Click-target data
+ + +

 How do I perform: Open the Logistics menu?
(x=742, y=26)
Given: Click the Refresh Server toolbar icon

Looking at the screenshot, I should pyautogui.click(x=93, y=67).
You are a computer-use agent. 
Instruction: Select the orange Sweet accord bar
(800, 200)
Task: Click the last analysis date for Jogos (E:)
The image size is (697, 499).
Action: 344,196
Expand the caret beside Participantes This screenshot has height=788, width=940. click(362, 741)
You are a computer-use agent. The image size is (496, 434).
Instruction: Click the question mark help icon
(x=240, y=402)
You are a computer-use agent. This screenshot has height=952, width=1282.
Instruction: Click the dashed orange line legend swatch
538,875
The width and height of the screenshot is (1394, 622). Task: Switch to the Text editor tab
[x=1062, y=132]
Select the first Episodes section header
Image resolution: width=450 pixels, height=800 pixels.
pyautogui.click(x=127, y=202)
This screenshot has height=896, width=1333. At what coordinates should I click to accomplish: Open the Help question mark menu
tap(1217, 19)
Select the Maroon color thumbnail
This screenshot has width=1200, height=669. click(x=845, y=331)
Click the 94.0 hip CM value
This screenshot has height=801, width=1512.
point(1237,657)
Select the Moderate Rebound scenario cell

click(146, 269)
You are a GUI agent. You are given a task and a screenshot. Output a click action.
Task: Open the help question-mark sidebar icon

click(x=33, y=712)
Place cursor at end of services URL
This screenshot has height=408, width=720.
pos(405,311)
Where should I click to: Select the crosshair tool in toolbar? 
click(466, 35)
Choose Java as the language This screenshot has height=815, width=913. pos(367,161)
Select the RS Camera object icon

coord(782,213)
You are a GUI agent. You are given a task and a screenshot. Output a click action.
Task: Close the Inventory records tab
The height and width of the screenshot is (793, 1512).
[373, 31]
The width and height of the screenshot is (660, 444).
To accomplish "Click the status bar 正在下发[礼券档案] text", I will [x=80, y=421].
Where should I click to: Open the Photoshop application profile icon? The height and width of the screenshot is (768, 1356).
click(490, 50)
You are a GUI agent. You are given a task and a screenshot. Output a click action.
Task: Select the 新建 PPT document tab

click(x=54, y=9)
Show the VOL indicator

+ + +

DIRECTIONS FOR THIS TASK: Render the records above as a JSON list of strings, one string for each line, and omit the blank lines.

EXERCISE SOLUTION:
[
  " How do I perform: Open the Logistics menu?",
  "(x=742, y=26)",
  "Given: Click the Refresh Server toolbar icon",
  "Looking at the screenshot, I should pyautogui.click(x=93, y=67).",
  "You are a computer-use agent. ",
  "Instruction: Select the orange Sweet accord bar",
  "(800, 200)",
  "Task: Click the last analysis date for Jogos (E:)",
  "The image size is (697, 499).",
  "Action: 344,196",
  "Expand the caret beside Participantes This screenshot has height=788, width=940. click(362, 741)",
  "You are a computer-use agent. The image size is (496, 434).",
  "Instruction: Click the question mark help icon",
  "(x=240, y=402)",
  "You are a computer-use agent. This screenshot has height=952, width=1282.",
  "Instruction: Click the dashed orange line legend swatch",
  "538,875",
  "The width and height of the screenshot is (1394, 622). Task: Switch to the Text editor tab",
  "[x=1062, y=132]",
  "Select the first Episodes section header",
  "Image resolution: width=450 pixels, height=800 pixels.",
  "pyautogui.click(x=127, y=202)",
  "This screenshot has height=896, width=1333. At what coordinates should I click to accomplish: Open the Help question mark menu",
  "tap(1217, 19)",
  "Select the Maroon color thumbnail",
  "This screenshot has width=1200, height=669. click(x=845, y=331)",
  "Click the 94.0 hip CM value",
  "This screenshot has height=801, width=1512.",
  "point(1237,657)",
  "Select the Moderate Rebound scenario cell",
  "click(146, 269)",
  "You are a GUI agent. You are given a task and a screenshot. Output a click action.",
  "Task: Open the help question-mark sidebar icon",
  "click(x=33, y=712)",
  "Place cursor at end of services URL",
  "This screenshot has height=408, width=720.",
  "pos(405,311)",
  "Where should I click to: Select the crosshair tool in toolbar? ",
  "click(466, 35)",
  "Choose Java as the language This screenshot has height=815, width=913. pos(367,161)",
  "Select the RS Camera object icon",
  "coord(782,213)",
  "You are a GUI agent. You are given a task and a screenshot. Output a click action.",
  "Task: Close the Inventory records tab",
  "The height and width of the screenshot is (793, 1512).",
  "[373, 31]",
  "The width and height of the screenshot is (660, 444).",
  "To accomplish \"Click the status bar 正在下发[礼券档案] text\", I will [x=80, y=421].",
  "Where should I click to: Open the Photoshop application profile icon? The height and width of the screenshot is (768, 1356).",
  "click(490, 50)",
  "You are a GUI agent. You are given a task and a screenshot. Output a click action.",
  "Task: Select the 新建 PPT document tab",
  "click(x=54, y=9)",
  "Show the VOL indicator"
]